◆ **Records drawn from a dataset**
=== Begin Enclosure ===

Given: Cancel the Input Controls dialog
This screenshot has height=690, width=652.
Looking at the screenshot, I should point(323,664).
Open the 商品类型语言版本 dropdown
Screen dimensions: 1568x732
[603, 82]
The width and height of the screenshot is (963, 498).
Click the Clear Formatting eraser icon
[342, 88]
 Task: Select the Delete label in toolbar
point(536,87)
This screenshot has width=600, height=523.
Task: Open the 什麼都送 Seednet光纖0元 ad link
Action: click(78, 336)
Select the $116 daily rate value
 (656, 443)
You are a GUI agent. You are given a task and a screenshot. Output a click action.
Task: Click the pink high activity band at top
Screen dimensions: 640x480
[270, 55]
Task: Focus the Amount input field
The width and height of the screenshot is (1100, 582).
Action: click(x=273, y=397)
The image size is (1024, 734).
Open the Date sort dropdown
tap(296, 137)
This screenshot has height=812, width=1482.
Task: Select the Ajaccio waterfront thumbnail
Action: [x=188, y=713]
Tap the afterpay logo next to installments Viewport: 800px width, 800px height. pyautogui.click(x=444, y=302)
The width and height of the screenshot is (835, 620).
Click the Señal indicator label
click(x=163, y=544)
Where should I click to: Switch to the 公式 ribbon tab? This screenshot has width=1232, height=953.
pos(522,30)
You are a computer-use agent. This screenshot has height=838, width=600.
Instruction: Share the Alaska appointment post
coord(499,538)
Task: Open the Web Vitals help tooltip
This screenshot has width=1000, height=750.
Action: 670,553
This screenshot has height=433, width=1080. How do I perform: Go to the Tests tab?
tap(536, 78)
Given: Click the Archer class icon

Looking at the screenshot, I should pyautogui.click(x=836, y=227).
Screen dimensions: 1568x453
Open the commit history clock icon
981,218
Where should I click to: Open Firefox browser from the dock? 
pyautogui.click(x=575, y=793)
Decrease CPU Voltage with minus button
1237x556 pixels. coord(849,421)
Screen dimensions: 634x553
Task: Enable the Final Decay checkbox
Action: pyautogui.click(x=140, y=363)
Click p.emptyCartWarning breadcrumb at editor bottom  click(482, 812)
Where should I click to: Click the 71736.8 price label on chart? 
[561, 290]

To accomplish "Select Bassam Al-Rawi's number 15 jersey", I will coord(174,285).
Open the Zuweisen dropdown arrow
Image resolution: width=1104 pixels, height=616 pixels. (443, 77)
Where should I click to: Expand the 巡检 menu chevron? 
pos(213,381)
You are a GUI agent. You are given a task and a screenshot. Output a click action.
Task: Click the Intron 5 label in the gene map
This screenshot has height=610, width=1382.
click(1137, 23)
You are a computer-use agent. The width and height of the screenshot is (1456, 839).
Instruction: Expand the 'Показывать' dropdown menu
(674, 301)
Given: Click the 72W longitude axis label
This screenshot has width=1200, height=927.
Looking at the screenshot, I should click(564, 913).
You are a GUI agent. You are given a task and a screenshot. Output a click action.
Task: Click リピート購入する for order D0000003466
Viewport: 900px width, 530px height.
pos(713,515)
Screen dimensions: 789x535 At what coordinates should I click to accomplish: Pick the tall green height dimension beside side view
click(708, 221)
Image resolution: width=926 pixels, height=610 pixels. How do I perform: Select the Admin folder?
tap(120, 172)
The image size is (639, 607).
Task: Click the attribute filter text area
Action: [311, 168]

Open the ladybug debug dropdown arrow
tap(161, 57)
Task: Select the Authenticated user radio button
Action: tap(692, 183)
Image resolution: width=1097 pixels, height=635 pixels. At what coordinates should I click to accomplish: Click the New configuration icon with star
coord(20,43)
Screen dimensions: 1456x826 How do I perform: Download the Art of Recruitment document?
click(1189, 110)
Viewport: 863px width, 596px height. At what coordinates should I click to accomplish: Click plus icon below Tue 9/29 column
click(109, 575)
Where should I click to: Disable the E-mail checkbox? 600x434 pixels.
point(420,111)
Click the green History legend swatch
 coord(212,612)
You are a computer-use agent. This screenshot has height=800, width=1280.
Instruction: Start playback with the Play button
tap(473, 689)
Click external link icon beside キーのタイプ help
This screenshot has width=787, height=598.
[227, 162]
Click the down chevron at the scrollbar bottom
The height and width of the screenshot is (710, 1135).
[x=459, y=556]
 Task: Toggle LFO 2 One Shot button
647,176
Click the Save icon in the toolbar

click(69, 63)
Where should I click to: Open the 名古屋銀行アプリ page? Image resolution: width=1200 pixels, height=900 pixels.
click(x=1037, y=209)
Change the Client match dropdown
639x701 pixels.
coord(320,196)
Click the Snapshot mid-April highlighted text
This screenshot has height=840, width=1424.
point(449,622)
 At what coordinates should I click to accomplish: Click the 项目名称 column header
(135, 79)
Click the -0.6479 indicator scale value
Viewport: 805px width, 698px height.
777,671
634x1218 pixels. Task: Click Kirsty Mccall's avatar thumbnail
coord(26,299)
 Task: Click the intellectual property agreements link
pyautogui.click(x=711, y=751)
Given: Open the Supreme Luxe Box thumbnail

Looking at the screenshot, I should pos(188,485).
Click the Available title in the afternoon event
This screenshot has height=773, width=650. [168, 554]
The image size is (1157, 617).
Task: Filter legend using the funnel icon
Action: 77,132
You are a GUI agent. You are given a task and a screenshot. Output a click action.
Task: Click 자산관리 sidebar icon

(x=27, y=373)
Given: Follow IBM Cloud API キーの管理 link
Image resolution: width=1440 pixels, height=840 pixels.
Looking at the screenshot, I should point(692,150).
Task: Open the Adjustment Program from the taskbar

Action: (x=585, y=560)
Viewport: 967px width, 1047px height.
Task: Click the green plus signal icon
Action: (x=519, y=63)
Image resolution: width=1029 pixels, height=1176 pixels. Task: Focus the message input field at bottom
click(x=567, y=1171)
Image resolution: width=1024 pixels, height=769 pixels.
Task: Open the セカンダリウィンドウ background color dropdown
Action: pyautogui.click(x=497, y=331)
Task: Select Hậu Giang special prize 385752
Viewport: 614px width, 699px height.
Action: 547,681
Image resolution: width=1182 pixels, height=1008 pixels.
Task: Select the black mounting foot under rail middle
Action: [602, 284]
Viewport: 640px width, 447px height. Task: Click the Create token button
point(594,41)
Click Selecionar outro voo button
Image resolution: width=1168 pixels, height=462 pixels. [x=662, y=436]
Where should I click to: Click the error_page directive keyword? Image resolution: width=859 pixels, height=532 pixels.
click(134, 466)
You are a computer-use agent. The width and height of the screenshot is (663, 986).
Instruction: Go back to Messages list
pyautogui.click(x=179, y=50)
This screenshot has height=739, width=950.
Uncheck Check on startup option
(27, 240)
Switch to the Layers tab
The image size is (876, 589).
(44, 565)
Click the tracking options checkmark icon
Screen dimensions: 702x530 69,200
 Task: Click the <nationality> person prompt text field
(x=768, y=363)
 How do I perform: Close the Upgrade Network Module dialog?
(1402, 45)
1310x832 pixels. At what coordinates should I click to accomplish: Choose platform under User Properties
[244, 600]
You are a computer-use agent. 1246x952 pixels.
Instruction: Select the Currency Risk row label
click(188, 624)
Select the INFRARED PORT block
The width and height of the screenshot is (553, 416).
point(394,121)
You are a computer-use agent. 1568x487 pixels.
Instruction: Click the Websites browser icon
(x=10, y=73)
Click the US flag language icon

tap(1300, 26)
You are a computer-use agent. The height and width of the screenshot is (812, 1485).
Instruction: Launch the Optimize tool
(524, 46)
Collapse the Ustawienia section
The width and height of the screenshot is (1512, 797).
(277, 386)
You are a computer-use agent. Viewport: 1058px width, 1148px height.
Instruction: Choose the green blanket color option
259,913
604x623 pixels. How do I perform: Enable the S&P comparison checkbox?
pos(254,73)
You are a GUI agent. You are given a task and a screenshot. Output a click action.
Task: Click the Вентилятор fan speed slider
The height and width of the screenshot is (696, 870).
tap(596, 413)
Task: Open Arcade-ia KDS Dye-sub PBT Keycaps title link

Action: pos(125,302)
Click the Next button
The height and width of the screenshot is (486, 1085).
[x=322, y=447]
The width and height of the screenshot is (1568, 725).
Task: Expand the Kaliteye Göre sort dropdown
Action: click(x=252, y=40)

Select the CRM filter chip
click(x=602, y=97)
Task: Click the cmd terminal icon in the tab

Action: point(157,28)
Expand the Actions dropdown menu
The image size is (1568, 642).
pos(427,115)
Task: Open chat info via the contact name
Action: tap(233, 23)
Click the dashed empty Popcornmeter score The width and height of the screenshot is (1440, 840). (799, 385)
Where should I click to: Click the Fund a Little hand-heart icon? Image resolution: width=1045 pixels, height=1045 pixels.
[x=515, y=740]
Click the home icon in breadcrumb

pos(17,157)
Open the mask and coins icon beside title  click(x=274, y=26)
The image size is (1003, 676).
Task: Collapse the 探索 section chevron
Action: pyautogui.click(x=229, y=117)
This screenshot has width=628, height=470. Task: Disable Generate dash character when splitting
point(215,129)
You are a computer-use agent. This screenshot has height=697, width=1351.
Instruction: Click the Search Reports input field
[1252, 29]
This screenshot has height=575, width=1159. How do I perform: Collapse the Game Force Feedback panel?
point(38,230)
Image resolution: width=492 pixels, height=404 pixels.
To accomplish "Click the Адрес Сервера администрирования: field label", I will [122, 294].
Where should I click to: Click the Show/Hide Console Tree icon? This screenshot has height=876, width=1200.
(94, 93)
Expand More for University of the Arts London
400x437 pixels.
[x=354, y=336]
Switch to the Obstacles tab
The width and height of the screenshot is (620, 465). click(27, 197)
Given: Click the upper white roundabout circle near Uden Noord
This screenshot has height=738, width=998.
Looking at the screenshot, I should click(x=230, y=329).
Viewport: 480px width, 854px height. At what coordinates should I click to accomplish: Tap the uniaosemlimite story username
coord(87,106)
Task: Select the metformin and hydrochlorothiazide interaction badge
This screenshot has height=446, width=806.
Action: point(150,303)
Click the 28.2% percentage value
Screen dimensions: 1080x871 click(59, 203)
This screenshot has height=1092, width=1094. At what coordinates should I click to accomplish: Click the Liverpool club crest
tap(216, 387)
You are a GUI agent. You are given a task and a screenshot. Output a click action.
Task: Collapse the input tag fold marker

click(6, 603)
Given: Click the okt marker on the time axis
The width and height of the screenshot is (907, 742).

=== End Enclosure ===

◆ **Your objective**
Among the lines above, tally those containing the string "help" and give only the result.

◆ **Response below**
2